Output Screening and Data Leakage Prevention

The output layer is where data leakage prevention controls are most naturally implemented. An agent that has retrieved confidential documents, synthesized their contents, and is about to deliver a summary to a user may be about to deliver information that the user is not authorized to receive — either because the agent made a mistake in its access control logic, or because the user manipulated the agent into retrieving documents that exceeded their clearance level. Output screening checks the agent's response against the classification labels that the data governance framework has assigned to the retrieved content and blocks or redacts the response if it contains material at a classification level above the user's authorization.

Beyond data classification, output screening should also enforce content policies: the agent's responses should not contain hate speech, discriminatory content, or other material that violates the organization's acceptable use policy, even if the model generates it in a context where it might appear to follow naturally from the task. Screening for content policy violations is a well-solved problem for simple question-answering systems, but it is harder for agents because the relevant context is not just the agent's immediate output but the full sequence of actions that led to it — and a content policy violation may be embedded in a tool call parameter rather than in the agent's natural language output.
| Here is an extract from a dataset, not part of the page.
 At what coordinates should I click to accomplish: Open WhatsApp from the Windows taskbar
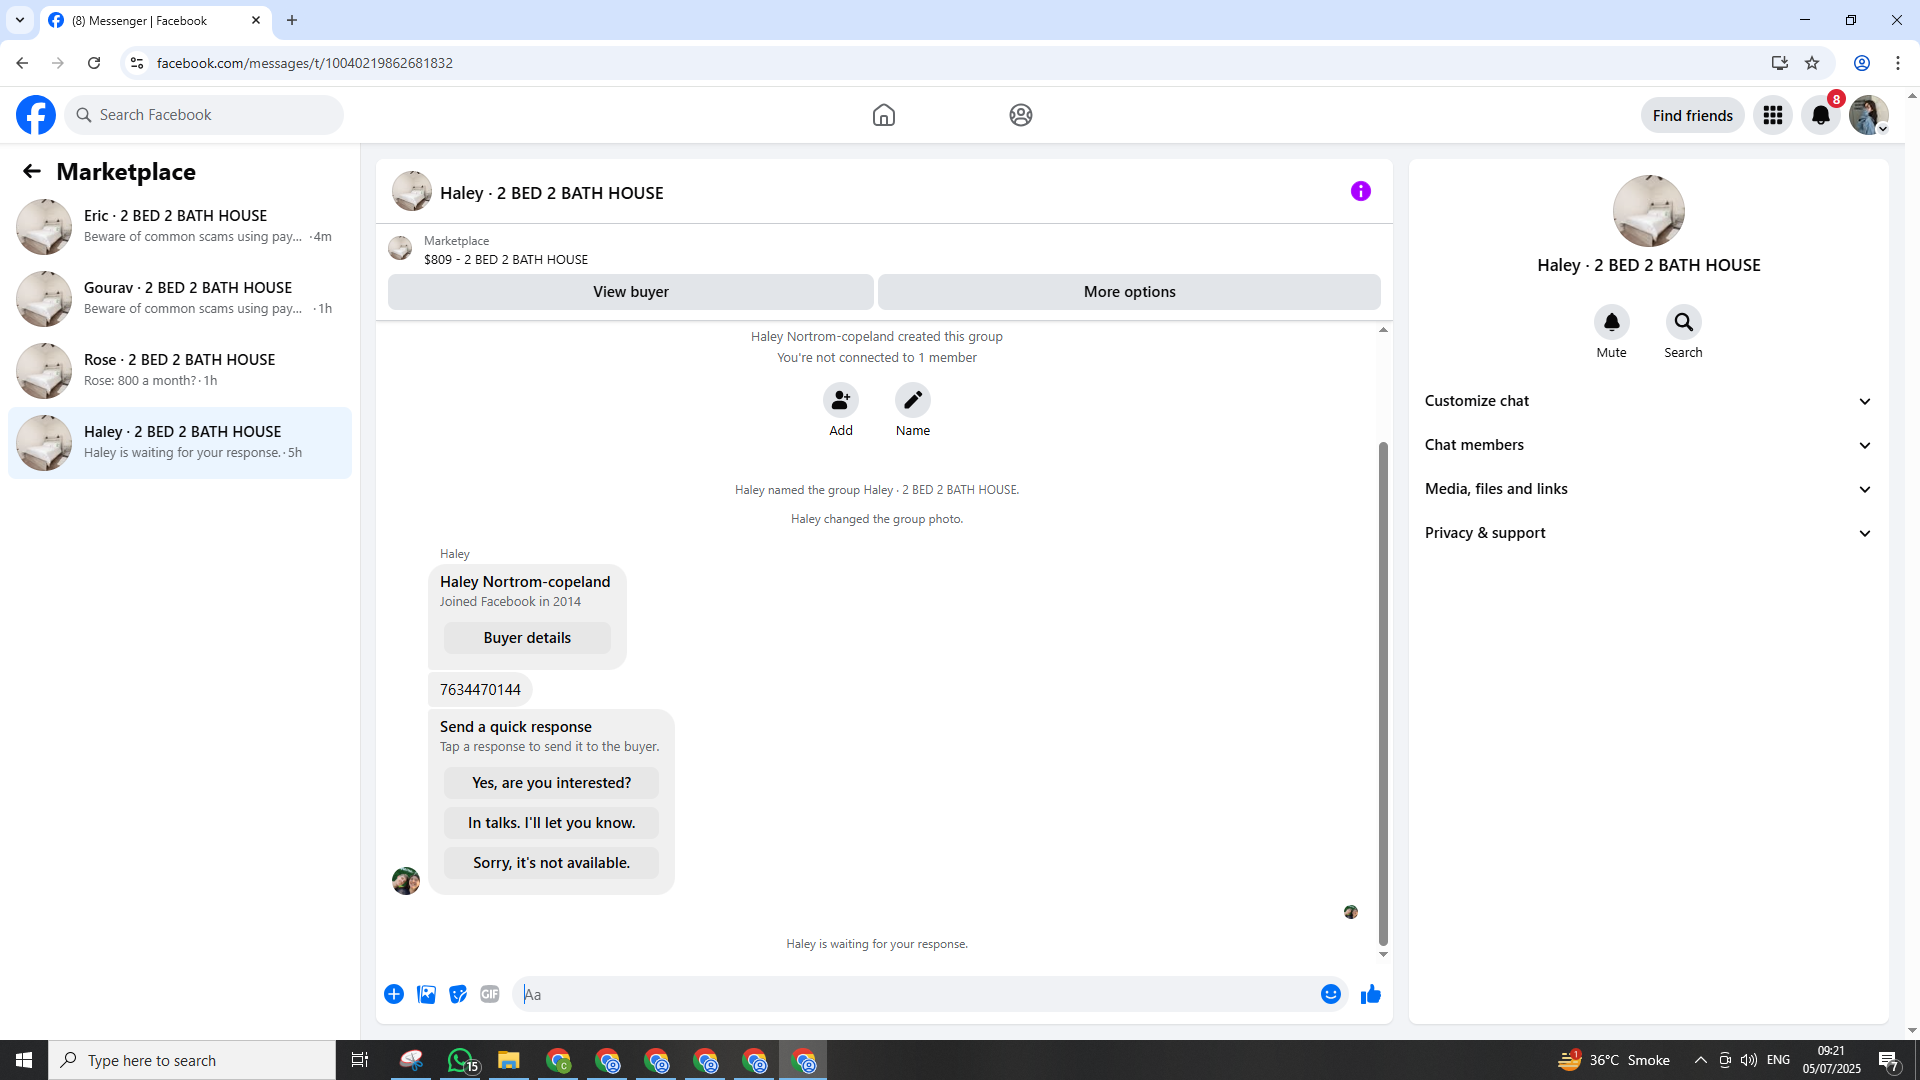click(x=461, y=1060)
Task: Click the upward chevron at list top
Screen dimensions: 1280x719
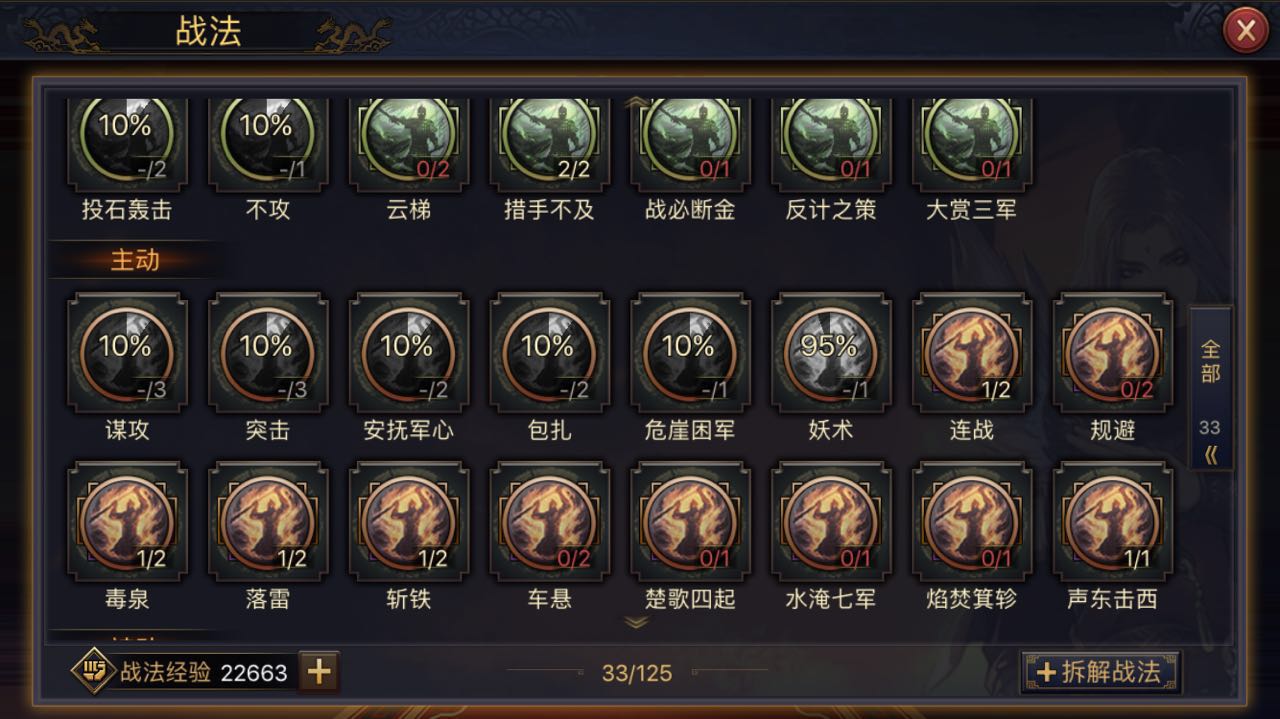Action: (636, 102)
The Policy-as-Code Paradigm

The most maintainable approach to agentic guardrails treats policy as code: the rules and constraints that govern the agent's behavior are expressed in a machine-readable format, version-controlled alongside the agent's other code, and deployed through the same CI/CD pipeline that deploys changes to the agent's prompts and tools. This policy-as-code paradigm has several advantages. It makes policy changes auditable — every modification is tracked in the version control system with a timestamp, an author, and an explanation. It makes policy testing automated — regression tests can verify that a policy change has the intended effect and no unintended side effects. And it makes policy portable — the same policy definitions can be applied consistently across different deployment environments and different agent implementations.

The practical implication is that policy definitions should be stored in a structured format — YAML, JSON, or a domain-specific language — rather than embedded in natural language in the agent's system prompt. Natural language policies in system prompts are expensive (they consume context window tokens), brittle (the model may not follow them consistently), and not auditable (there is no version history of when the policy changed and why). Structured, programmatic policy definitions outside the model context are cheaper, more reliable, and more governable.